#### Material to process

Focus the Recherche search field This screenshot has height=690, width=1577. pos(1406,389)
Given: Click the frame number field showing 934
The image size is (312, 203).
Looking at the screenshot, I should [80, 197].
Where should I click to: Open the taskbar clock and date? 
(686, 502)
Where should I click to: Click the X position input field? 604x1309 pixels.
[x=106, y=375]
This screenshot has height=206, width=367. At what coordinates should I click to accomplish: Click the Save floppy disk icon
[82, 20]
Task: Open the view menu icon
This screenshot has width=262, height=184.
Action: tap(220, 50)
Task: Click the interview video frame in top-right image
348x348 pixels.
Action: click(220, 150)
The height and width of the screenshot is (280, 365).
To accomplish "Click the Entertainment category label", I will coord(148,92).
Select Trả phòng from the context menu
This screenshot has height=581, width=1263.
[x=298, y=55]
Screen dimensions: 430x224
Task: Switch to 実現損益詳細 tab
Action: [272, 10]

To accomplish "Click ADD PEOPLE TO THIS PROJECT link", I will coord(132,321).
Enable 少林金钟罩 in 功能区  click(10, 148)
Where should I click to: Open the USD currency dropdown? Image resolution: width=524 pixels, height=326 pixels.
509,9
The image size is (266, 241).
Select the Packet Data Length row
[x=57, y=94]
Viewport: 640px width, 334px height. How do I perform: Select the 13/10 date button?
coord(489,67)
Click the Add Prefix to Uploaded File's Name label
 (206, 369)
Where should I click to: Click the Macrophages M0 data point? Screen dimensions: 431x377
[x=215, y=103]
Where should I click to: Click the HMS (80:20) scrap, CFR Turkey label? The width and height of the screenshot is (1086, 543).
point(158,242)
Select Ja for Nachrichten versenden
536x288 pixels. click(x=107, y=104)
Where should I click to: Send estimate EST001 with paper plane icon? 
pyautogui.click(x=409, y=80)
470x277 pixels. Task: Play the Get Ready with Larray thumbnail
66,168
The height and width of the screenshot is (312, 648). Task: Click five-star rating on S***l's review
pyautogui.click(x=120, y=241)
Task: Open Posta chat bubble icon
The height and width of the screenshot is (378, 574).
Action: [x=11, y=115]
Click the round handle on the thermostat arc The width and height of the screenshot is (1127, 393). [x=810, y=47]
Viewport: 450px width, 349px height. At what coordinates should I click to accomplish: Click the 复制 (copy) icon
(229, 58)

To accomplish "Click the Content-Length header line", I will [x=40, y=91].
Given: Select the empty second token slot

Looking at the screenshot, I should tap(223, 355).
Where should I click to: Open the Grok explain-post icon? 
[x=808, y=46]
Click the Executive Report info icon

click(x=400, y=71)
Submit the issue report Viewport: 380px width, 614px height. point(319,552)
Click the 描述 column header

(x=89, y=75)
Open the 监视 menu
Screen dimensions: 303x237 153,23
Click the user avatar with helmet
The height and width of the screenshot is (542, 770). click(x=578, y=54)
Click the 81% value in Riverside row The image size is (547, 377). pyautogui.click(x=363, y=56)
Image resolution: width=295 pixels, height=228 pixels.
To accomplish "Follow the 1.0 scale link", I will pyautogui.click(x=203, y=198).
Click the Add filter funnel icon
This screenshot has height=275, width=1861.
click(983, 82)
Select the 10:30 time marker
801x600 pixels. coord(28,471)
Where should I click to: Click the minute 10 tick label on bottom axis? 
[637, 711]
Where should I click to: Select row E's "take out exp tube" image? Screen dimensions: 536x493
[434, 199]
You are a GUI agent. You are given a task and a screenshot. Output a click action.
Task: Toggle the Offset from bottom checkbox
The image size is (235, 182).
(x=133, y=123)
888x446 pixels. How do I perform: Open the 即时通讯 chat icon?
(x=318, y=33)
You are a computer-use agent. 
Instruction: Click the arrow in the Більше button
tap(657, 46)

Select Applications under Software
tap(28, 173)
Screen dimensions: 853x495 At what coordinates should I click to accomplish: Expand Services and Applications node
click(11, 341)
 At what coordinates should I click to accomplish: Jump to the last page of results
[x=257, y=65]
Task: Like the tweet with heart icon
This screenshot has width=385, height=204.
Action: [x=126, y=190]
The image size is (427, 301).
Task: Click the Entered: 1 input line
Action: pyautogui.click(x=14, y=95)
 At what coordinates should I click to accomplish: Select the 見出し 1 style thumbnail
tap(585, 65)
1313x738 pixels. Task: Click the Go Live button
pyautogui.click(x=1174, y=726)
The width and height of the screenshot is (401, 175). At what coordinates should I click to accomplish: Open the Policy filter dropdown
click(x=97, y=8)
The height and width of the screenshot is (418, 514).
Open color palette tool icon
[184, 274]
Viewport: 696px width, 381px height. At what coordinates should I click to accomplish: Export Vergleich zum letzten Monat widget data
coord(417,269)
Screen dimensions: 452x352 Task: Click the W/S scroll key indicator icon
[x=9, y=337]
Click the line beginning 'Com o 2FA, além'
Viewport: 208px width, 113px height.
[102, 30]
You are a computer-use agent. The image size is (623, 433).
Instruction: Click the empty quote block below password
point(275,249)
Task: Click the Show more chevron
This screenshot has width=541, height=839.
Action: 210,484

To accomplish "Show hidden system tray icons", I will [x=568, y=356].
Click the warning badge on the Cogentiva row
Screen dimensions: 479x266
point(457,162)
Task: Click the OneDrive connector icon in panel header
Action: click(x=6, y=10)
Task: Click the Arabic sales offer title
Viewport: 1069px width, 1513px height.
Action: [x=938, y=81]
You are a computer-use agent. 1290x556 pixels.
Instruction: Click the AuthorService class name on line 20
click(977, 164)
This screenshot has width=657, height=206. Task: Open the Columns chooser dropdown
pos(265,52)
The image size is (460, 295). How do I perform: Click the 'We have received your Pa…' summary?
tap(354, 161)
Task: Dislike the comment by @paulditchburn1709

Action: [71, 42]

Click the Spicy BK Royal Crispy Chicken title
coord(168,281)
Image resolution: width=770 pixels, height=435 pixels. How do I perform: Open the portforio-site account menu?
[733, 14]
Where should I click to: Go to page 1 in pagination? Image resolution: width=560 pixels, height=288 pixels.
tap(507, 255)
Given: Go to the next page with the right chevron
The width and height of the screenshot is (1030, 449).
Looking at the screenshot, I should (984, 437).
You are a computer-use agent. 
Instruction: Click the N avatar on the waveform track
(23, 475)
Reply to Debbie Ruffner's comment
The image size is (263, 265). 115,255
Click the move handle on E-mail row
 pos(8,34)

########

What to work on
The lines above that hold "link" are the result; show every one of them.

Completed task
To accomplish "Click ADD PEOPLE TO THIS PROJECT link", I will coord(132,321).
To accomplish "Follow the 1.0 scale link", I will pyautogui.click(x=203, y=198).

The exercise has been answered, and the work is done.